Saturday, August 15, 2009

Ramayana Lite

I recently stumbled across one of the most amazing films I have ever seen. I am fascinated by it and keep going back to watch sections of it on YouTube.

Sita Sings the Blues is a personalized retelling of the Ramayana, one of the great sanskrit epics, the twin tale of the Mahabarata. The movie is subtitled The Greatest Breakup Story Every Told. Nina Paley took inspiration from this ancient tale, the breakup of her own marriage and the songs of Annette Hanshaw. She created this stunning interweaving of animation styles, ad lib interview, storytelling and music. The animation alone is inventive and beautiful work, fascinating to watch and sheer delight. The integration of Annette Hanshaw's music is exceptionally clever, but manages never to feel strained. And for westerner's like me, this Ramayana lite is an easy way to be introduced to this ancient and profound tale.
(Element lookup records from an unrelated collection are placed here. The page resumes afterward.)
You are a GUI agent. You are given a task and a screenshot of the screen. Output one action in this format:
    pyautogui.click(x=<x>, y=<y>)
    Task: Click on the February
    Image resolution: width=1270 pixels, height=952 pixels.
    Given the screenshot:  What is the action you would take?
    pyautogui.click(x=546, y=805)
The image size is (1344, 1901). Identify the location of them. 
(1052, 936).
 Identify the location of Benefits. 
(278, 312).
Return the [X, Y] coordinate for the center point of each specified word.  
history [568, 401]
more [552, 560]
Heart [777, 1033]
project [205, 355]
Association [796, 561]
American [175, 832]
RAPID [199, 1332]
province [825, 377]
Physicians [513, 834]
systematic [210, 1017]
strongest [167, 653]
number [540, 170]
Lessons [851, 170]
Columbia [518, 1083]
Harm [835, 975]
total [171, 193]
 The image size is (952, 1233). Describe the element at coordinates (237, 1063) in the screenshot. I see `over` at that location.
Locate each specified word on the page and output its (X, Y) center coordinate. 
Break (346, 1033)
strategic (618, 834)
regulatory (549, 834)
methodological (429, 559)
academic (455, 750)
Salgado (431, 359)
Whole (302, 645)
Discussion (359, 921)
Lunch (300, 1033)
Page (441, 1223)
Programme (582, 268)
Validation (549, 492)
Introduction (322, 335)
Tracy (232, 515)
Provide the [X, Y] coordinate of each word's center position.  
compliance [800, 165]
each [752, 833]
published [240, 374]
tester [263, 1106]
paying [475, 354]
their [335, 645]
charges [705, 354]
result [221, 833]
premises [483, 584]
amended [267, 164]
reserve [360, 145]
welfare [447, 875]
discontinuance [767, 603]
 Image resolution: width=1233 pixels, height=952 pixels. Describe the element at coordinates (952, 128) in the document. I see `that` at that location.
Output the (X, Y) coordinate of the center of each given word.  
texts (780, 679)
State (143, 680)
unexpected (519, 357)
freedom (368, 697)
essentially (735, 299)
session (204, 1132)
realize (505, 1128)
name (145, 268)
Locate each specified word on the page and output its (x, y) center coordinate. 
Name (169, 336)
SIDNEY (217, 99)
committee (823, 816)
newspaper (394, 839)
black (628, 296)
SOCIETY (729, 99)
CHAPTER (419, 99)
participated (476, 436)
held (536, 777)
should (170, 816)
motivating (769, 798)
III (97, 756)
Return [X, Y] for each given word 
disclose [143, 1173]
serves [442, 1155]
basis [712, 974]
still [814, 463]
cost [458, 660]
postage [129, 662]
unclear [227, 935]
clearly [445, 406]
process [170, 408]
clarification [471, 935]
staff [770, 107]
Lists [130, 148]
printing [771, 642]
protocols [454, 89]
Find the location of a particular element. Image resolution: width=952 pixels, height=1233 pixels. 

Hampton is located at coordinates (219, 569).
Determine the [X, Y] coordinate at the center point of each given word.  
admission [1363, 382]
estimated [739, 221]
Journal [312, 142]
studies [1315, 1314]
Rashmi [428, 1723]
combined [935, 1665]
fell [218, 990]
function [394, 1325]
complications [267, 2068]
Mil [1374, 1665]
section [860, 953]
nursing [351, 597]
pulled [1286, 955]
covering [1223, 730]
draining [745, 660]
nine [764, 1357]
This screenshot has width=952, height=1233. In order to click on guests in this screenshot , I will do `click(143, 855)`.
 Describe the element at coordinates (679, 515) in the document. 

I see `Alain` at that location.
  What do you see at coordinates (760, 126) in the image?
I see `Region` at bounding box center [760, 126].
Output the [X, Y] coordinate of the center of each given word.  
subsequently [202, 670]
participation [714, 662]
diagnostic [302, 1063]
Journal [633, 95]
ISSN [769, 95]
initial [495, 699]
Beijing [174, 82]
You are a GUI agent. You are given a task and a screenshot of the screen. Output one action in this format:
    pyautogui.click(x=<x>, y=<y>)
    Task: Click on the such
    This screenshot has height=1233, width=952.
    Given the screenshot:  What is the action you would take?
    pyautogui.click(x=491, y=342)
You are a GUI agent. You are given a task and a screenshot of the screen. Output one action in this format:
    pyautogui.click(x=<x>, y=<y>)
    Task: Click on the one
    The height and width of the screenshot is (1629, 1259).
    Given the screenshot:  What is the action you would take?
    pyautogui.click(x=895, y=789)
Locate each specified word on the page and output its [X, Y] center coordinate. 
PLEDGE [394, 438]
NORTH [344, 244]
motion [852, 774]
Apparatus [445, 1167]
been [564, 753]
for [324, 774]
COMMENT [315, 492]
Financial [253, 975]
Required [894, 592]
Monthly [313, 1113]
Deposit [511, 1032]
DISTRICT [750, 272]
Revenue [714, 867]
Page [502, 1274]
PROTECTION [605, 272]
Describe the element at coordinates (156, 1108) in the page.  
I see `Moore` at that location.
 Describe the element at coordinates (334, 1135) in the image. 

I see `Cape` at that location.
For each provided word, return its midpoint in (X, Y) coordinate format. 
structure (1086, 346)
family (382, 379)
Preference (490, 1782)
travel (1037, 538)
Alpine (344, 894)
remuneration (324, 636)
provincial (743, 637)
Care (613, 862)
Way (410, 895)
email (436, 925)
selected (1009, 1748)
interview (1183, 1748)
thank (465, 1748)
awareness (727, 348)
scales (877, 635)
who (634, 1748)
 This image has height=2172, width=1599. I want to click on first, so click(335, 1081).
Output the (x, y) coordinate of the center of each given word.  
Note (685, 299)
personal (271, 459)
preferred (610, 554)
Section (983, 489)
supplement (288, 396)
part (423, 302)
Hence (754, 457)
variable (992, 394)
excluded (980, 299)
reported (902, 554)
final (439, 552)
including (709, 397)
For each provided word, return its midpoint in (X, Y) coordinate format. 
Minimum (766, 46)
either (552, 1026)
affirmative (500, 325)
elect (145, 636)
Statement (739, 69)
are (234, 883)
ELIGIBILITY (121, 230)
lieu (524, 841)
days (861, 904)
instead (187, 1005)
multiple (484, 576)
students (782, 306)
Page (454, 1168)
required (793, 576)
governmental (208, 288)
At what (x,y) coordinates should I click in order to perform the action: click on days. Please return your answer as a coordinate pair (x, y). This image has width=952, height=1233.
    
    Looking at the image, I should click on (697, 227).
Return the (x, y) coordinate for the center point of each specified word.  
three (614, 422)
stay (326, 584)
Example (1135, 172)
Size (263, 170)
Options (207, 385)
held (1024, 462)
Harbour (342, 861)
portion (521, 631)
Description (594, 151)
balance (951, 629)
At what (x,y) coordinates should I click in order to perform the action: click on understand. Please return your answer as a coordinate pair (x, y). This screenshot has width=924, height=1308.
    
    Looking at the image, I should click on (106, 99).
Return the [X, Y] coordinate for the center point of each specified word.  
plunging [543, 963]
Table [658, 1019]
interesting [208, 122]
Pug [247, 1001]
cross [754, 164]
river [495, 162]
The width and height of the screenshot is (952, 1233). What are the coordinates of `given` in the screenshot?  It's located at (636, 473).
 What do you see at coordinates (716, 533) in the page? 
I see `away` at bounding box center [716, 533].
It's about 1:20 long, but worth every bit of it. If you want to take it in chunks, it is also available on YouTube broken into 10 sections. I warn you...they are like potato chips. You may not be able to stop once you start.

As you might imagine, there are many detractors of this film. Because of it was made by a white american woman who is not Hindu, and because it takes a light tone regarding some things that many Hindus feel are very sacred, it treads some difficult ground. As a westerner, I can see where Ms. Paley actually was working out of a real reverence for the material, but her way of honoring it is to personalize it. She makes it very clear also that she is really focusing on the role of Sita, and developing her concept of Sita's side of the tale. In the actual sanskrit story, Sita's role is very small -- almost a side note -- compared to that of Raman.

The idea of honoring a story by personalizing it is a very western concept. I get it, but I can see why some of her critics might not. Regardless, I would encourage everyone to see this.

1 comment:

solarblogger said...

Thanks for the link. I did a readings course in Hinduism when I was in seminary. I really enjoyed the epics. It reminded me of reading Greek Mythology when I was a child, and always having a favorite character. I later realized that one of the Twilight Zone episodes was based on the story in the Mahabharata where King Yudhistara would not leave his dog to enter heaven.